The task:
Repeat only the lines below from the one containing "Where should I click to: Click the 014日" through the one containing "Task: Toggle the Download line in the graph", inclusive, exactly as written.

START Material supplied

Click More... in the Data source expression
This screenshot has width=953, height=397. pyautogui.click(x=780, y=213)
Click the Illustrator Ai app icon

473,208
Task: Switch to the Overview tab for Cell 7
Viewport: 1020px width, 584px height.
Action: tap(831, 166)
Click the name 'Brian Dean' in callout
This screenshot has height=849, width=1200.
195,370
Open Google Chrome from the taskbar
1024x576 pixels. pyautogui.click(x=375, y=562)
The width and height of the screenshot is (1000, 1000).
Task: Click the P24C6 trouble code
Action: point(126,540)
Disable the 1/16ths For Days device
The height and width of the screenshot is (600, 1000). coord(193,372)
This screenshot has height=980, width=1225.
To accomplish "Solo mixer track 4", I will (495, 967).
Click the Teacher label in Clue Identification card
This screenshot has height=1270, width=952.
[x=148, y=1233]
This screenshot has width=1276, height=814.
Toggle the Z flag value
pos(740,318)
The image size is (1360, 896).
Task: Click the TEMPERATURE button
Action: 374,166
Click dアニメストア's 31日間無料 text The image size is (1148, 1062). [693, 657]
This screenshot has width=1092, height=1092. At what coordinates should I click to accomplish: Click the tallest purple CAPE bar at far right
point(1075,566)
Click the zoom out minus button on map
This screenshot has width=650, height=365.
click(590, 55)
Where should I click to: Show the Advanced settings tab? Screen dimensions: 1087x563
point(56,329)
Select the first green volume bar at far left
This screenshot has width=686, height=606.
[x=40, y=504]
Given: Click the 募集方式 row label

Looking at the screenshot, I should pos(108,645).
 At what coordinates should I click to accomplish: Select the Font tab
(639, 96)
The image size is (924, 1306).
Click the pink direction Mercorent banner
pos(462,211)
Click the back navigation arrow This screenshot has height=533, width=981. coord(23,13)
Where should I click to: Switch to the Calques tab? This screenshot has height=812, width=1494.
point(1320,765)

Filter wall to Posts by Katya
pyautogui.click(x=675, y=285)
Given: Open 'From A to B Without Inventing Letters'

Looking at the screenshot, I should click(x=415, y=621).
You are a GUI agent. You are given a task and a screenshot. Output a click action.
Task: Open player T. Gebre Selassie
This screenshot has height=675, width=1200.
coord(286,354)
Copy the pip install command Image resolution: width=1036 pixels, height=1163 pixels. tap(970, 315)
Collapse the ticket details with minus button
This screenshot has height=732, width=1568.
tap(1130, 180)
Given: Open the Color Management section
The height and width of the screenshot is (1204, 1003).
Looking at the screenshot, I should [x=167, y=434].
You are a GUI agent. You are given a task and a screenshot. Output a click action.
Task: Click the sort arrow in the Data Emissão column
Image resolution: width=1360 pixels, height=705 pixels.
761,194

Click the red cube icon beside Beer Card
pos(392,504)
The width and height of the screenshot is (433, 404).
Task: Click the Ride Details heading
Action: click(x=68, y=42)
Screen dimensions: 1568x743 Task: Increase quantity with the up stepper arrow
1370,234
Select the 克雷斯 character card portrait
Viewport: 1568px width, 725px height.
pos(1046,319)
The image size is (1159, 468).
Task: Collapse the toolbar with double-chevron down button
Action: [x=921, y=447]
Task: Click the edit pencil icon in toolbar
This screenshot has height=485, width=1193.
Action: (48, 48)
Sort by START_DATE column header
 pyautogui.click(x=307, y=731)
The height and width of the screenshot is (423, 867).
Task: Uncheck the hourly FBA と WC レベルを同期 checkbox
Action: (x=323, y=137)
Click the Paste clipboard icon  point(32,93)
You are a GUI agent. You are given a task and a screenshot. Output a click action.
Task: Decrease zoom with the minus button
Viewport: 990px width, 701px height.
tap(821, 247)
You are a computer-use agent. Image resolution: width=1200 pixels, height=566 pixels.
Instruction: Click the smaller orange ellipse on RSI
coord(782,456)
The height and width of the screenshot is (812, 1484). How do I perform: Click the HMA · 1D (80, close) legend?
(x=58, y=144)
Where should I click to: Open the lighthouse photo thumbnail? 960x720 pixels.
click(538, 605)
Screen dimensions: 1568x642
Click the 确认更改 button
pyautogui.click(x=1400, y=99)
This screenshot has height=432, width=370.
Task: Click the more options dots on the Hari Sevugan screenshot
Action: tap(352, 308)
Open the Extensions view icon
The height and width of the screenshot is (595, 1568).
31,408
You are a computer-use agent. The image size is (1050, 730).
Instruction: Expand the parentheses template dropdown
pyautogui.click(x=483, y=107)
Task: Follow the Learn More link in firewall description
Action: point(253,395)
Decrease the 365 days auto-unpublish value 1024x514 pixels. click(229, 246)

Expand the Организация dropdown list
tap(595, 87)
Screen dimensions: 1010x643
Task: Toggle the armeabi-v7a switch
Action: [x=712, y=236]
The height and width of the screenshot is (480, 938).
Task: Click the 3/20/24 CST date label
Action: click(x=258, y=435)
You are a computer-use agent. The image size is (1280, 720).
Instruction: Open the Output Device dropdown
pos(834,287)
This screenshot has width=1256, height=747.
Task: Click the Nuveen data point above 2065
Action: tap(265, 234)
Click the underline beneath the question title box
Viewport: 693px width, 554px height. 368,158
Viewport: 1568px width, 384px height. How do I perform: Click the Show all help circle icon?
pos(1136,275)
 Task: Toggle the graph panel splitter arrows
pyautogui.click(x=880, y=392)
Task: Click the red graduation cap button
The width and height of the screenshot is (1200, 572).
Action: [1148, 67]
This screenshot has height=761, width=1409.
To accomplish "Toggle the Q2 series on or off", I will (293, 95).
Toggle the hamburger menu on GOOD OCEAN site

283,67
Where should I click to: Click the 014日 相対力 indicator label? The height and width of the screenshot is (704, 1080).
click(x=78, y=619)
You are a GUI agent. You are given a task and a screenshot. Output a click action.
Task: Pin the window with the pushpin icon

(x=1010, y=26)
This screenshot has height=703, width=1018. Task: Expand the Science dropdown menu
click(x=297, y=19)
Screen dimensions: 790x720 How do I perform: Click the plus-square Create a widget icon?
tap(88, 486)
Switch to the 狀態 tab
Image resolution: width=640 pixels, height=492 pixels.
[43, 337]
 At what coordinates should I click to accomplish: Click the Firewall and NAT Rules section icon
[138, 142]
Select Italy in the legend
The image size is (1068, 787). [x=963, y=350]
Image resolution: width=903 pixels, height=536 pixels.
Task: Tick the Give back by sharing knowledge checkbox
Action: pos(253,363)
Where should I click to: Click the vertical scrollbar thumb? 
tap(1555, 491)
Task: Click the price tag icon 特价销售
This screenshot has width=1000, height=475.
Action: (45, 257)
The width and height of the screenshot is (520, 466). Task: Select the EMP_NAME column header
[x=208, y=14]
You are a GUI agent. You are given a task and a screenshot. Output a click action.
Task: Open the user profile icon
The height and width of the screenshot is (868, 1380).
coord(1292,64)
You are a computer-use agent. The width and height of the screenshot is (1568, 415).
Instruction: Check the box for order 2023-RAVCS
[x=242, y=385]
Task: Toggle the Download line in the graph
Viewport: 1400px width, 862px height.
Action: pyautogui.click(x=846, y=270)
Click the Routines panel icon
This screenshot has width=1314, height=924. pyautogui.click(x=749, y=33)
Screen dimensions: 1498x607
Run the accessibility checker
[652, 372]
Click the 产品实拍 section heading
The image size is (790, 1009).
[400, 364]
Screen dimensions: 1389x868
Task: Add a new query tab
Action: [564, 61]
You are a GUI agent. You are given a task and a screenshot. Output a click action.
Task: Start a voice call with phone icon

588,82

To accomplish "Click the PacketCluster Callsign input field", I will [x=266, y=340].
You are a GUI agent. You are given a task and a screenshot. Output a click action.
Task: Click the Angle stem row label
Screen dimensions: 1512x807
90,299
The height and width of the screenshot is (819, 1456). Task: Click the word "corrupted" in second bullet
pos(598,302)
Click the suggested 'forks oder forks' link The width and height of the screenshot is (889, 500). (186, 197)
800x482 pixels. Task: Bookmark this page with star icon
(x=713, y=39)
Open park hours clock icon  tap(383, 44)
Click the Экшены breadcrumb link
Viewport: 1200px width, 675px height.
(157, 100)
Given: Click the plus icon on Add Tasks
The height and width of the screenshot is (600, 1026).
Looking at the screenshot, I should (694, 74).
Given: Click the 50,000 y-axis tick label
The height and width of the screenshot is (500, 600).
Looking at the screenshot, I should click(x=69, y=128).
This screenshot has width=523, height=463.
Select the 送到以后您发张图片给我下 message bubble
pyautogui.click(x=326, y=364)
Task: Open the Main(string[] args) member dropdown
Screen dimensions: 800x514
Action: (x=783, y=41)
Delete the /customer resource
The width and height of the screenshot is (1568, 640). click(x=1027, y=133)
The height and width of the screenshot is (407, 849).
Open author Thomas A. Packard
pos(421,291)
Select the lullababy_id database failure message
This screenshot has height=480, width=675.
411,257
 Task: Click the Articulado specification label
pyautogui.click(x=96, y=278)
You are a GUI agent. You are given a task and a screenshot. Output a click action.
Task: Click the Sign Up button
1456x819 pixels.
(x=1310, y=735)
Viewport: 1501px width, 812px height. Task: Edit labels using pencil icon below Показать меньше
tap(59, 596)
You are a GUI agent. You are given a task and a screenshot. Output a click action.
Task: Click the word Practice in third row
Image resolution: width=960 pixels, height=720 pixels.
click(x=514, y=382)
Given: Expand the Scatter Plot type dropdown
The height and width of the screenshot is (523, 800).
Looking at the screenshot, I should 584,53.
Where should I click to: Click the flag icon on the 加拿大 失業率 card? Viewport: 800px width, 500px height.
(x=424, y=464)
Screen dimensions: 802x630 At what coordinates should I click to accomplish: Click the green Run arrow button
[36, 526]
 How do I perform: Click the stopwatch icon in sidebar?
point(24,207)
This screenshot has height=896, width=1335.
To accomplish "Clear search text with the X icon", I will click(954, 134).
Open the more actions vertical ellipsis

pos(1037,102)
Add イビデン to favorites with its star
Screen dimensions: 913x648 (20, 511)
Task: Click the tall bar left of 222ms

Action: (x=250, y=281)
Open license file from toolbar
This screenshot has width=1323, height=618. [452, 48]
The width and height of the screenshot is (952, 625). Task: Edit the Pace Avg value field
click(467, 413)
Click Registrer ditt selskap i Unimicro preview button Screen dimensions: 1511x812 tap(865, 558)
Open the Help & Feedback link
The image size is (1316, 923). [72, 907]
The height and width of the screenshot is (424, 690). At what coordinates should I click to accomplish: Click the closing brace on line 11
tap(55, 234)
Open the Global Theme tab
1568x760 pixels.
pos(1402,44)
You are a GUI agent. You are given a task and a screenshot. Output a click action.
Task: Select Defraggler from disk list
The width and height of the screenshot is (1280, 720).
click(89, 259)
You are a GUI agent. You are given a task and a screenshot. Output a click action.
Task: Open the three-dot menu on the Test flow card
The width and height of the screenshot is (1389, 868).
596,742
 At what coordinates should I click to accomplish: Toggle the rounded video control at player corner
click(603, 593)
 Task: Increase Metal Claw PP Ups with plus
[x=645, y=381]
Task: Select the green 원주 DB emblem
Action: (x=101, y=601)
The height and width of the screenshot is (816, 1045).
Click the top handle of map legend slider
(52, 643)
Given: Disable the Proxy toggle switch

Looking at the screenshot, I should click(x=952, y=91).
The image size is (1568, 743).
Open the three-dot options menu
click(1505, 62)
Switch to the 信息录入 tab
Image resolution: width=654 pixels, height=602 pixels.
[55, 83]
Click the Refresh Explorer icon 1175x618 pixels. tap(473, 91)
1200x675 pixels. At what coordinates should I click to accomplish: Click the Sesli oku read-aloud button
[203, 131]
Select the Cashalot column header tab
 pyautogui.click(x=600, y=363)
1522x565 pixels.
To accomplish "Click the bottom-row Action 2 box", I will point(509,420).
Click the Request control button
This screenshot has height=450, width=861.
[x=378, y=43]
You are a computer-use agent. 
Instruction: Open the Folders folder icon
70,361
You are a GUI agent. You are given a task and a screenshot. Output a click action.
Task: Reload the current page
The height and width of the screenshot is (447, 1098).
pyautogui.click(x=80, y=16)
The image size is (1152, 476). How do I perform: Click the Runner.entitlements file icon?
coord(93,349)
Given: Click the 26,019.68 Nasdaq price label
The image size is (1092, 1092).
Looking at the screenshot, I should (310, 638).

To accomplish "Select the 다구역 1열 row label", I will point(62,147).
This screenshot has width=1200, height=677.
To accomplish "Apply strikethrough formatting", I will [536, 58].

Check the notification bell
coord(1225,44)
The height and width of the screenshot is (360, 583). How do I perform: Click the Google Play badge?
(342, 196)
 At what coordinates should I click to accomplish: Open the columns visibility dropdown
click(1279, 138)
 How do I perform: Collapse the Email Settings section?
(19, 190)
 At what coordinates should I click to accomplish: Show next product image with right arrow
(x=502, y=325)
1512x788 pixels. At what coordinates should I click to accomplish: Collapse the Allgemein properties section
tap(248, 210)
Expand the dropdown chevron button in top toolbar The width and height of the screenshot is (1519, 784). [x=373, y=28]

END Material supplied

Solution to this problem:
Where should I click to: Click the 014日 相対力 indicator label? The height and width of the screenshot is (704, 1080).
click(x=78, y=619)
You are a GUI agent. You are given a task and a screenshot. Output a click action.
Task: Pin the window with the pushpin icon

(x=1010, y=26)
This screenshot has height=703, width=1018. Task: Expand the Science dropdown menu
click(x=297, y=19)
Screen dimensions: 790x720 How do I perform: Click the plus-square Create a widget icon?
tap(88, 486)
Switch to the 狀態 tab
Image resolution: width=640 pixels, height=492 pixels.
[43, 337]
 At what coordinates should I click to accomplish: Click the Firewall and NAT Rules section icon
[138, 142]
Select Italy in the legend
The image size is (1068, 787). [x=963, y=350]
Image resolution: width=903 pixels, height=536 pixels.
Task: Tick the Give back by sharing knowledge checkbox
Action: pos(253,363)
Where should I click to: Click the vertical scrollbar thumb? 
tap(1555, 491)
Task: Click the price tag icon 特价销售
This screenshot has width=1000, height=475.
Action: (45, 257)
The width and height of the screenshot is (520, 466). Task: Select the EMP_NAME column header
[x=208, y=14]
You are a GUI agent. You are given a task and a screenshot. Output a click action.
Task: Open the user profile icon
The height and width of the screenshot is (868, 1380).
coord(1292,64)
You are a computer-use agent. The width and height of the screenshot is (1568, 415).
Instruction: Check the box for order 2023-RAVCS
[x=242, y=385]
Task: Toggle the Download line in the graph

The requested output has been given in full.